Die Ermittler stützten sich auf interne Korrespondenz und Finanzdaten, die den Umsatz von über 600 Millionen Euro belegen, und sie zeigen auf, wie Marketingagenturen in verschiedenen Ländern eingebunden waren, um deutsche Nutzer gezielt anzusprechen. Solche Praktiken werden als Teil eines globalen Musters illegaler Glücksspielangebote beschrieben, das auch in anderen europäischen Ländern beobachtet wird.

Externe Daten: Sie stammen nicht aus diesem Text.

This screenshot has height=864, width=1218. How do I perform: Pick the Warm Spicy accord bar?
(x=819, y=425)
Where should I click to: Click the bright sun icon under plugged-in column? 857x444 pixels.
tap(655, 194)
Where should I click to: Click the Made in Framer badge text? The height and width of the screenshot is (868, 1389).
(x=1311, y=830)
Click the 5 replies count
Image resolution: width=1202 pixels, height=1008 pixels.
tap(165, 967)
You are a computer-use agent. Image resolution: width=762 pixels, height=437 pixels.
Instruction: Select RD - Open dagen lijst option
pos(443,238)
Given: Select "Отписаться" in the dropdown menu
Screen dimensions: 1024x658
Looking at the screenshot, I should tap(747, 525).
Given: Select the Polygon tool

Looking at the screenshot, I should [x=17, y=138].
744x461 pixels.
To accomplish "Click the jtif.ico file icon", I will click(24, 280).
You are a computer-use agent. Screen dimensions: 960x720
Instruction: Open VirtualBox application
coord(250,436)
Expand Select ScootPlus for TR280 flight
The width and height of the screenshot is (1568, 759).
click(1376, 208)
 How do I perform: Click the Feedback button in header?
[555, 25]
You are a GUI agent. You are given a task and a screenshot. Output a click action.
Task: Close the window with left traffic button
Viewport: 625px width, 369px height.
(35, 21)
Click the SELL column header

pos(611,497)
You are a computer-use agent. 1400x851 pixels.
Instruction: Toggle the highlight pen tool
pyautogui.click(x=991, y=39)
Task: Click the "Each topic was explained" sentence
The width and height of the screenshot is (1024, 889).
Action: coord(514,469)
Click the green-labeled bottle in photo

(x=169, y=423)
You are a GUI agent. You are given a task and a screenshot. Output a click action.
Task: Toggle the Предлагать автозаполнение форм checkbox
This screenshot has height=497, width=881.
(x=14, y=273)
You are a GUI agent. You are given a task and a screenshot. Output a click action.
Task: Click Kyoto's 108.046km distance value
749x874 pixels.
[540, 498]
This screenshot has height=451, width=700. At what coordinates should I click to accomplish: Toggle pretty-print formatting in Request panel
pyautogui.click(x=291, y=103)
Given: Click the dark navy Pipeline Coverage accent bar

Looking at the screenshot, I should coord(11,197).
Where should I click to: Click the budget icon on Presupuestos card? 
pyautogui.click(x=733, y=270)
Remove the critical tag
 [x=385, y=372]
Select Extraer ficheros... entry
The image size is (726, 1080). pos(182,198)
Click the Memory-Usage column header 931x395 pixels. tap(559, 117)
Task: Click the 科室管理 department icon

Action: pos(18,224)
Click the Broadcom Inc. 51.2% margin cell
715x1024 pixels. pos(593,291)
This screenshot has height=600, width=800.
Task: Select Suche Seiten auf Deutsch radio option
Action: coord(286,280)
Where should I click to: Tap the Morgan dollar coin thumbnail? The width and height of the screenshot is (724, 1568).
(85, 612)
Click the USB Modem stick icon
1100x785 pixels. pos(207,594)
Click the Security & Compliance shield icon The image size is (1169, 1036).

Fazit der Berichterstattung
Die gemeinsame Recherche von Bayerischer Rundfunk und Investigate Europe liefert somit einen detaillierten Einblick in ein funktionierendes System illegaler Online-Casinos, das trotz regulatorischer Bemühungen in Deutschland weiterhin operiert und erhebliche Summen generiert. Die Ergebnisse unterstreichen die Herausforderungen bei der Durchsetzung nationaler Regeln gegenüber international agierenden Betreibern wie Soft2Bet und verdeutlichen die Rolle von Whistleblowern bei der Aufdeckung solcher Strukturen. Weitere Ermittlungen und Kooperationen auf europäischer Ebene werden als notwendig erachtet, um den Schutz von Spielern zu verbessern und den illegalen Markt einzudämmen.